Monday, Nov. 25, 1935
Ding Out
"I went to Washington thinking that one man might be able to do the job. I found that I was as helpless as a cork in the middle of the ocean."
Thus last week did pungent Cartoonist Jay Norwood ("Ding") Darling, who had done the job of saving the nation's wild life fully as well as any other one man could have done it, explain his resignation as Chief of the U. S. Bureau of Biological Survey.
When Secretary Wallace persuaded Cartoonist Darling, a lifelong conservationist, to leave his desk at the Des Moines Register & Tribune year ago last March, Ding sped to Washington with high hopes of spending $50,000,000 to turn 12,000,000 acres of submarginal U. S. farm land into breeding grounds for wild fowl, refuges for other game. The plan seemed to fit in beautifully with both the New Deal's agricultural and relief programs. But getting money out of a bureaucracy, Chief Darling soon discovered, was slower than wading through a duck marsh. When he set out to restore swamps he would find some other government agency out to drain them. When he picked some woodsy river side for a game refuge, another agency would be planning to scratch irrigation ditches through it.

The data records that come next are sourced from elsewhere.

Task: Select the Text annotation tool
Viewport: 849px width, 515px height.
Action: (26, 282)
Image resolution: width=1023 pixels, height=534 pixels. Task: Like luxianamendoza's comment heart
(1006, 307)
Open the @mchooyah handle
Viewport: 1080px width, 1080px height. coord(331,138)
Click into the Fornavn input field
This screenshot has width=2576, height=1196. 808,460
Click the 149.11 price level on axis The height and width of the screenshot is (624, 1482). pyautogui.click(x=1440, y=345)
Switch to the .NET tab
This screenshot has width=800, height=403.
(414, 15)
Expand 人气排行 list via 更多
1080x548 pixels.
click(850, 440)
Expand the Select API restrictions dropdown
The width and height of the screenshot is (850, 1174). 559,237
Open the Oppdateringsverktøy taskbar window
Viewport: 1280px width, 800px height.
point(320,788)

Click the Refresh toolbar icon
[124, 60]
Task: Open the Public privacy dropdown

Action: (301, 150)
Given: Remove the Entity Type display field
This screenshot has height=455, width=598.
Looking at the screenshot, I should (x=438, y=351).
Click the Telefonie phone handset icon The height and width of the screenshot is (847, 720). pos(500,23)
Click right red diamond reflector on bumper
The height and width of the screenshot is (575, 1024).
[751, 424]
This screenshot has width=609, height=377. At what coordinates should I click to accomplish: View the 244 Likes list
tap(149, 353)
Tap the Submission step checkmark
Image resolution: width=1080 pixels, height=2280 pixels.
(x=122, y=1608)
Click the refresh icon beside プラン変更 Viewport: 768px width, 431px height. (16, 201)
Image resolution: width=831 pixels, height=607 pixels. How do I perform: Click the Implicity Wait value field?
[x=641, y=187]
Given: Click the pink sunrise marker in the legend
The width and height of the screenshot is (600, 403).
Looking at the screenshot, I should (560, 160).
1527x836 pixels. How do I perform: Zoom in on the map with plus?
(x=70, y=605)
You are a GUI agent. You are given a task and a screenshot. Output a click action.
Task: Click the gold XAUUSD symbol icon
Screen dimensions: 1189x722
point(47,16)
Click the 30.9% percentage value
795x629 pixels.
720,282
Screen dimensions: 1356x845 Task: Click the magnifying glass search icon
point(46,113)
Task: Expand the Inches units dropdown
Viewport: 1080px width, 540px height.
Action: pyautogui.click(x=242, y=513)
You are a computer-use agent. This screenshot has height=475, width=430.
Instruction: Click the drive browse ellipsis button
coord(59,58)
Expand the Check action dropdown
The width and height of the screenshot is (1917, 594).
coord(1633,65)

Chief Darling's 20-month record is, however, far from one of complete frustration. By an unnoticed rider to an innocuous joint resolution he got $6,000,000 out of Congress, From WPA, PWA, the Forestry Service and other agencies he chivvied another $8,500,000 to spend primarily for their purposes, but indirectly with benefits to his wild game. He has actually turned some 900,000 acres of submarginal land over to his beloved ducks and other animals.
Well pleased was retiring Chief Darling last week with the man he had been allowed to pick as his successor, Ira Noel Gabrielson, 46, a conservation expert who has spent all but the first three years of his professional life with the Biological Survey. Of new Chief Gabrielson, who weighs 260 lb., Ding remarked: "They won't push him around."
Tears welled in Chief Darling's eyes when his Bureau employes stepped up to hand him a shotgun as a parting gift. "Up to this time," cried he, "we've had only God looking after wild life. God needs a substitute. The opportunity is yours."